Dr. Work: We have had fairly good success using the TEGO device, which decreases the number of times that the actual lumen of the catheter is opened up to the air to just once weekly. We have a very acceptable infection rate, although zero would be the ideal. There are certain states where only nurses can handle catheters at all in dialysis units, and then there are other states where a tech or a nurse can handle them. I'm not aware of any studies that compared the infection rates in these different states.

You would anticipate or hypothesize that the professional RN might have a better result. I think that Steve pointed out at the very beginning that home dialysis patients have the lowest rates of infection; that really speaks to the fact that if you have a welltrained person who has a vested interest in taking care of the catheter, the infection rate is quite low.

Does catheter design affect catheter-related infection?

Dr. Ash: Dr. Tal and colleagues had a study that compared catheters with sideholes to catheters without sideholes.12 Both were the standard DD Mahurkar–type catheter configuration. He found that there was somewhat better flow within the catheters with sideholes, at least over 1 to 2 months of followup. The one significant result was that catheters with sideholes had a higher incidence of catheter-related bloodstream infections. He postulated that it was probably because there were clots hanging on the sideholes at the tip of the catheter, and a clot is harder to cure from an infection than a clean catheter.

Dr. Vesely: Dr. Work, a number of papers in the last several years have taught nephrologists how to make their own lock using gentamicin, and a number of different mixtures have been tried and used. Should nephrologists be concocting solutions for use in difficult patients, or every patient? Should they be using tPA? The routine use of alteplase has also been advocated by some.
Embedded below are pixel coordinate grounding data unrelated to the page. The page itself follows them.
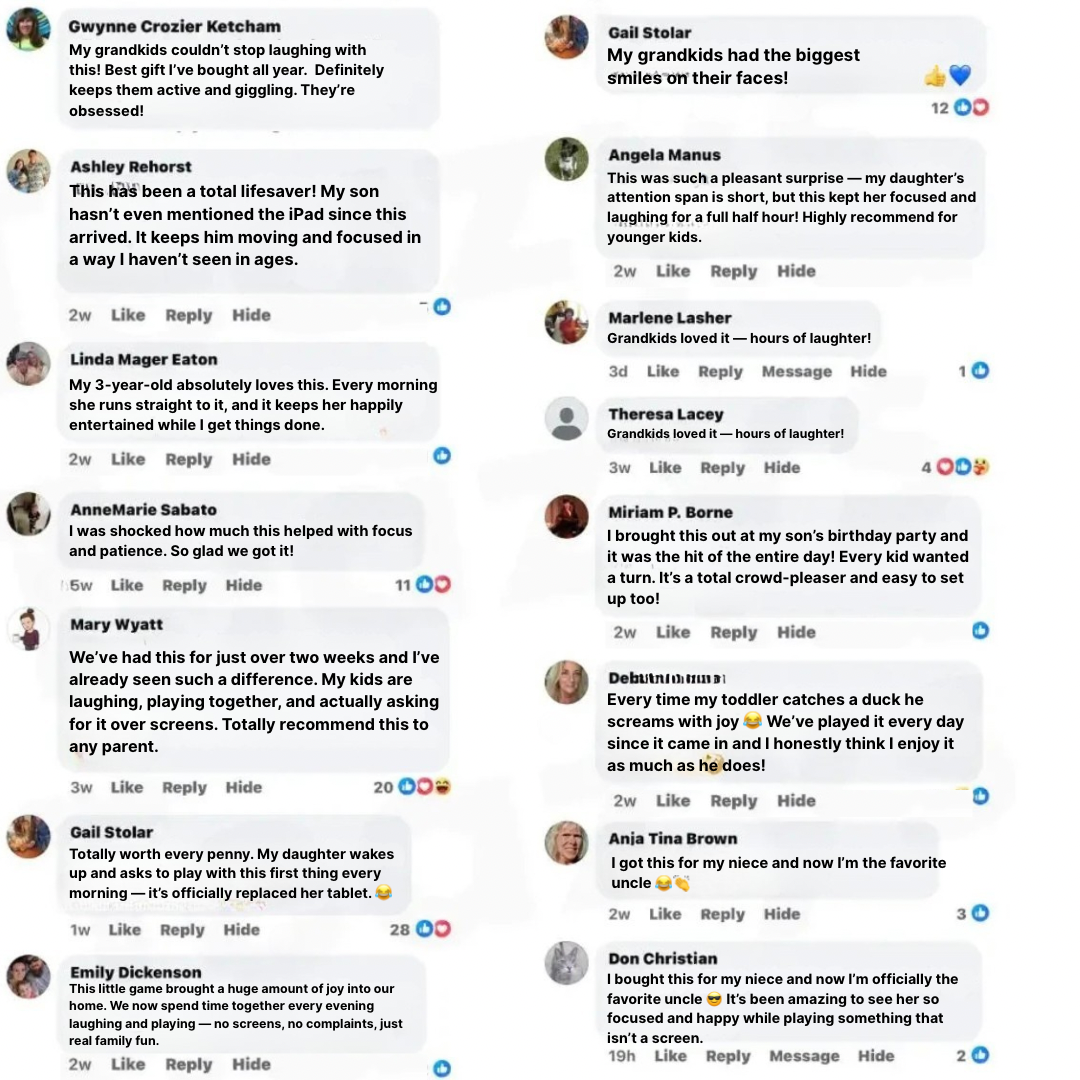
Task: Click Miriam P. Borne's profile picture
Action: 566,517
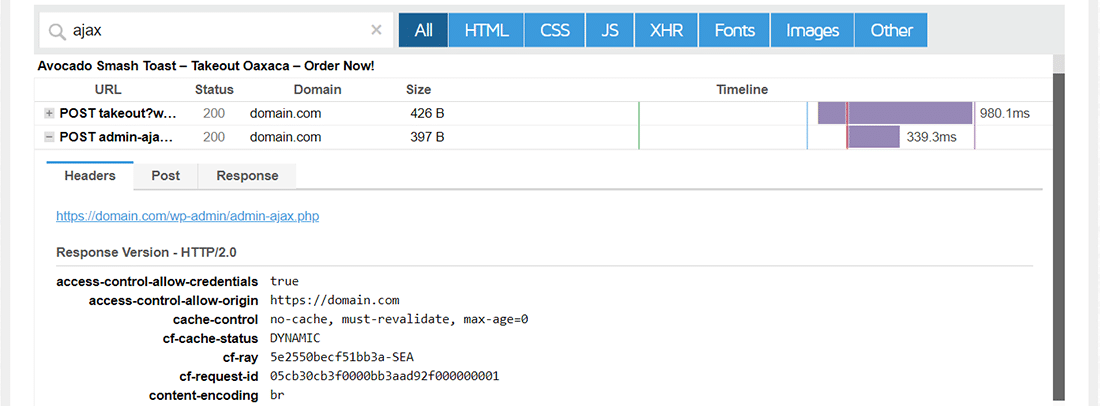The image size is (1100, 406).
Task: Open the admin-ajax.php URL link
Action: pos(188,215)
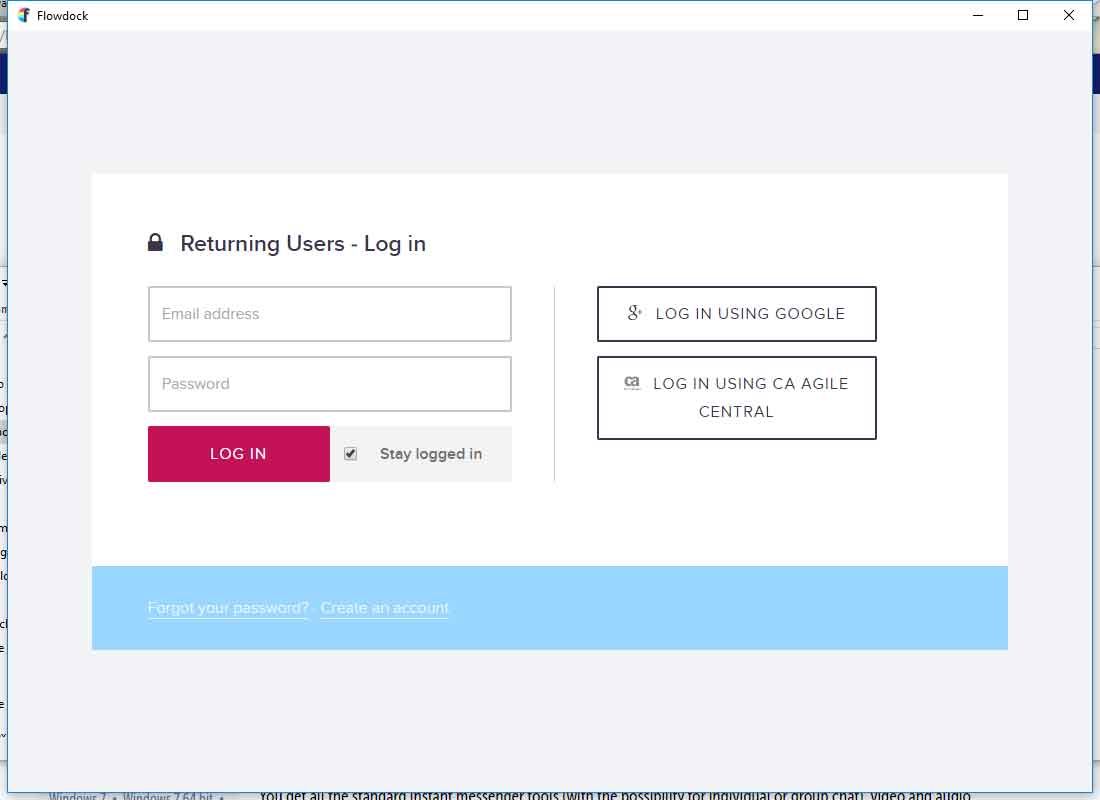Click the 'Flowdock' title bar text
1100x800 pixels.
click(63, 16)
Dr. Work: That's a complex question given the change in the rules of bundling and cost shifting. A study using tPA just once a week did show a decreased infection rate, but again, that's an additional cost of close to $100 per week that is not reimbursed separately. The different solutions and antibiotic locks also fall into the category of being an additional cost to the dialysis unit. If you look at it as an additional cost with reimbursement being ratcheted down, all the incentives are misaligned for investigating such an approach. Unfortunately, I don't think it's going to happen.